Il y a encore quelques années, lorsque le grand public pensait informatique, il avait à l’esprit le geek à lunettes introverti s’exprimant dans un langage bien à lui. Une image qui a bien évolué depuis. En revanche, une chose n’a pas changé dans l’imaginaire collectif : nous pensons à l’informaticien et pas à l’informaticienne. Pourtant, les femmes n’ont pas été étrangères aux grandes avancées en informatique, en machines à calculer, en cybernétique ou encore en programmation. De petites mains à grandes figures de l’Histoire, voyons comment les femmes ont, elles aussi, grandement participé à l’évolution de l’informatique, telle que nous la connaissons aujourd’hui.

 

Le premier programmeur est une femme

La naissance de l’informatique ne remonte pas au XXe siècle. Sa création est un long voyage de plusieurs siècles et une réponse à d’archaïques recherches et réflexions présentes depuis très longtemps dans l’histoire de l’humanité. Nous pourrions remonter très loin, aux automates primitifs, créatures artificielles du XVIIe, et même aux premiers théorèmes mathématiques ou encore, à la prise de conscience de l’importance de la mémoire. Mais pour répondre au mieux à notre sujet, nous allons commencer par l’invention du premier langage de programmation.

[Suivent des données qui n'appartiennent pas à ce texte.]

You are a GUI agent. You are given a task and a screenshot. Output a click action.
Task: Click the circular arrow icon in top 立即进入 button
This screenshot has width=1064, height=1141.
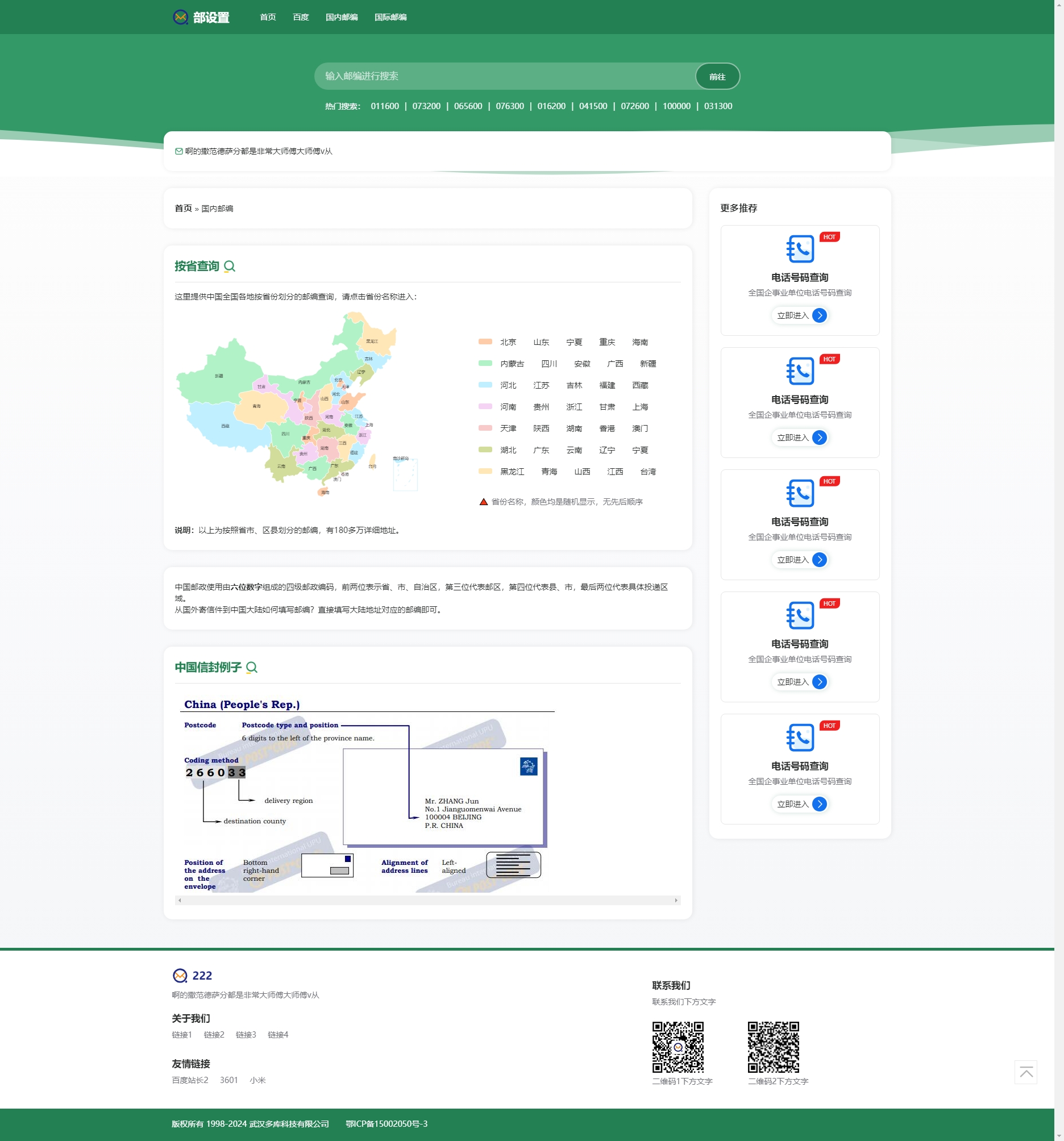[x=820, y=315]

Au XIXe siècle, le monde scientifique semble réservé à une élite masculine. La création est accaparée par les hommes. C’était sans compter sur Ada Lovelace, fille du mathématicien Byron qui a su profiter de cette hérédité pour suivre une formation de mathématicienne auprès des plus illustres professeurs de son temps. Passionnée par la machine analytique — qui n’est autre que le premier ordinateur mécanique — d’un certain Babbage, elle publie son mémoire à son sujet et par la même occasion, le tout premier langage de programmation en 1843 : une suite d’instructions permettant d’effectuer automatiquement un traitement de l’information sur une machine. C’est ce qui sera utilisé, un siècle plus tard sur les premiers ordinateurs.

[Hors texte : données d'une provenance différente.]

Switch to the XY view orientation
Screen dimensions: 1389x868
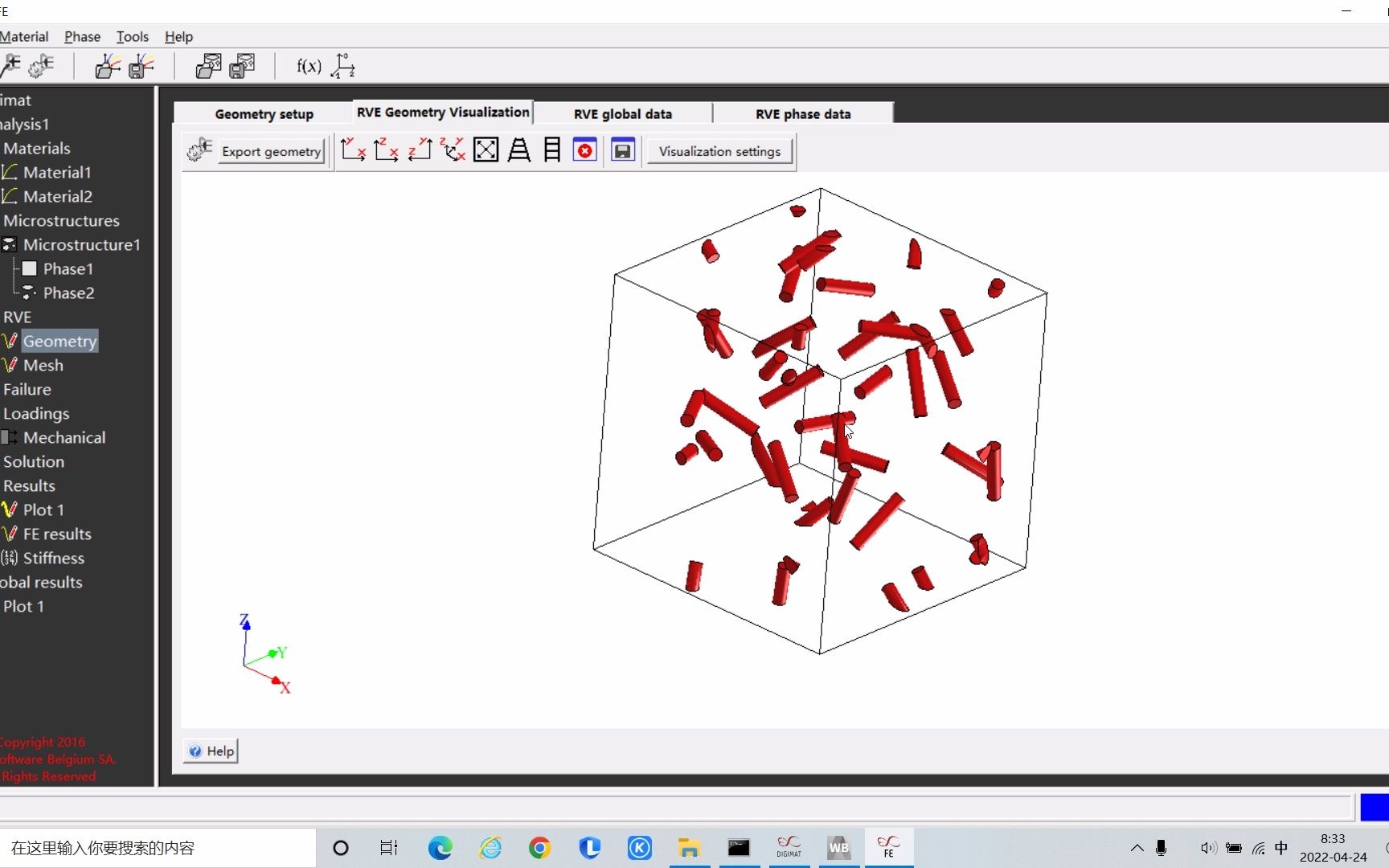click(353, 149)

Grace Hopper et la fin du langage pour matheux

Flickr Public.Resources.org

Grace Hopper est une mathématicienne qui a notamment participé à la création de l’ordinateur numérique Mark I dans l’équipe de Howard Aïken. Elle a travaillé également sur l’UNIVAC. Si la légende veut lui octroyer la naissance du terme “bug”, il faut savoir que celui-ci existait déjà chez Thomas Edison et l’équipe du Mark I. Néanmoins, c’est bien elle qui a identifié le premier bug de l’histoire informatique et généralisé par la suite l’utilisation du terme “debug”. Mais sa plus grande contribution, c’est l’invention du compilateur. Ce dernier permet de réduire le temps entre l’interprétation et l’exécution. Toutes les lignes d’un programme sont interprétées d’un coup grâce à un fichier exécutable, qui permet alors d’utiliser facilement et rapidement un logiciel. C’est un grand pas vers un langage informatique simplifié (Flow Matic, COBOL) pour faire sortir l’ordinateur de l’usage scientifique et le commercialiser. Grace Hopper devient la première femme à être nommée The Man of The Year en 1969, National Medal of Technology, Commodore à la Maison Blanche et Amirale de la Marine.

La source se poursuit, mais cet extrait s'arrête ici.